Kasus pencemaran air di Batam berimbas pada ribuan pelanggan yang menerima air berkualitas buruk. Air yang dialirkan tidak hanya tampak keruh, tetapi juga mengeluarkan bau tidak sedap. Insiden paling mencolok terjadi ketika air hijau dari IPA Duriangkang 5 terdistribusi ke rumah-rumah warga akibat gangguan pada pompa dosing chemical, yang menyebabkan sekitar 3.600 meter kubik air tercemar.
Direktur BU-SPAM BP Batam, Denny Tondano, sebelumnya telah meminta maaf dan menjelaskan bahwa masalah ini muncul saat commissioning IPA Duriangkang 5, yang baru beroperasi dengan kapasitas 500 liter per detik. Sebagai langkah darurat, operasional IPA tersebut dihentikan sementara, dan jaringan utama dilakukan flushing untuk mengatasi sisa-sisa alga. Namun, pembersihan total pada jaringan distribusi diperkirakan akan memakan waktu lebih lama.
Lagat P. Siadari menegaskan bahwa BU-SPAM Batam telah gagal dalam menjalankan tanggung jawabnya. Ia meminta BP Batam untuk segera melakukan evaluasi menyeluruh terhadap kinerja badan tersebut. Ombudsman juga menekankan perlunya peninjauan kembali kerjasama dengan operator, PT Air Batam Hilir (ABHi), mengingat kurangnya upaya untuk meningkatkan layanan sejak PT Adhya Tirta Batam (ATB) tidak lagi beroperasi.
“Kami belum melihat langkah signifikan dari operator saat ini untuk meningkatkan kualitas layanan. Perbaikan yang dilakukan hanya bersifat rutin, bukan inovasi baru,” ungkap Lagat.
Lagat menilai situasi ini merupakan tantangan besar bagi Kepala BP Batam, H.M. Rudi. “Jika Pak Rudi ingin meninggalkan warisan yang baik di akhir masa jabatannya, masalah ini harus ditangani serius. Ini bukan sekadar bisnis, tetapi menyangkut kebutuhan vital masyarakat Batam yang berjumlah 1,2 juta jiwa,” tegasnya.
Ombudsman juga mencatat bahwa keluhan masyarakat mengenai layanan air bersih meningkat, baik melalui media massa maupun sosial. Hal ini menuntut tindakan tegas dan komprehensif dari pihak terkait.

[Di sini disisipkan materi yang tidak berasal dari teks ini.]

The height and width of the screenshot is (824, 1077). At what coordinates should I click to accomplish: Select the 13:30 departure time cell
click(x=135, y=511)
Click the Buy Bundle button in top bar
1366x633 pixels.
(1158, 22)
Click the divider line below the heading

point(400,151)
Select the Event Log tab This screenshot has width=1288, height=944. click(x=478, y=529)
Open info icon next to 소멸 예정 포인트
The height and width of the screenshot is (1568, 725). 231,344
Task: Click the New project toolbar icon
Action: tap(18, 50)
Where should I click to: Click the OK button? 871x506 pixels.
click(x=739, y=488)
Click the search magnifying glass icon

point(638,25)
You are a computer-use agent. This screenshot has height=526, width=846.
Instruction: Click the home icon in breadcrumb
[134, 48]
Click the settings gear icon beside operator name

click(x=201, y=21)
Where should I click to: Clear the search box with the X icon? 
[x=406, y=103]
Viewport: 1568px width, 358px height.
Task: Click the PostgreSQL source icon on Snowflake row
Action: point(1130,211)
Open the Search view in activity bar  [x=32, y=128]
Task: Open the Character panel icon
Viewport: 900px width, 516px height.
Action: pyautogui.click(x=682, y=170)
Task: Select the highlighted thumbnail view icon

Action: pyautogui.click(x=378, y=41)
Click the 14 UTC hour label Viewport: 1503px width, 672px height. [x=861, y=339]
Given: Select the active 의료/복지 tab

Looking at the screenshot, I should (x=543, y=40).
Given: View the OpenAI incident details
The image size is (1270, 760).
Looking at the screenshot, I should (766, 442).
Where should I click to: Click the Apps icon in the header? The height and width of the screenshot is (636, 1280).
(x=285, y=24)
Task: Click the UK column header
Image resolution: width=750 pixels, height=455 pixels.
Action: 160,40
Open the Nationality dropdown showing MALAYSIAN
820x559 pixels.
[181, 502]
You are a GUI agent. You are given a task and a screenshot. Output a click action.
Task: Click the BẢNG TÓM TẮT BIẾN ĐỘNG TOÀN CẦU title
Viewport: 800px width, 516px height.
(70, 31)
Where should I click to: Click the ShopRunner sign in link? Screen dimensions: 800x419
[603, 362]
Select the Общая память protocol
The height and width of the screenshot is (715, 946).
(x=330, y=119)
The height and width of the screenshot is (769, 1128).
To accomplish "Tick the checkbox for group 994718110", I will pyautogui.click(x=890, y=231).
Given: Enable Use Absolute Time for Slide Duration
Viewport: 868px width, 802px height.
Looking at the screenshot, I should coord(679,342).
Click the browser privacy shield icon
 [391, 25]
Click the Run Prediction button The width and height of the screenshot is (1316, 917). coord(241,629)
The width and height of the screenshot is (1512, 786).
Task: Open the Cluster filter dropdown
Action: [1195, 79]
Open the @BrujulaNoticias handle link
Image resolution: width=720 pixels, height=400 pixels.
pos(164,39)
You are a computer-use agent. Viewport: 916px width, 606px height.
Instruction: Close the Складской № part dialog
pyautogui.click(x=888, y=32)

Krisis air bersih ini menjadi momentum penting bagi BP Batam dan BU-SPAM untuk melakukan perbaikan menyeluruh dalam sistem pengelolaan air minum. Selain evaluasi internal, transparansi terhadap publik mengenai langkah-langkah perbaikan juga sangat diperlukan untuk mengembalikan kepercayaan masyarakat.
Masyarakat Batam kini menantikan tindakan nyata dari pengelola untuk memastikan layanan air bersih yang aman dan berkualitas, bukan sekadar janji.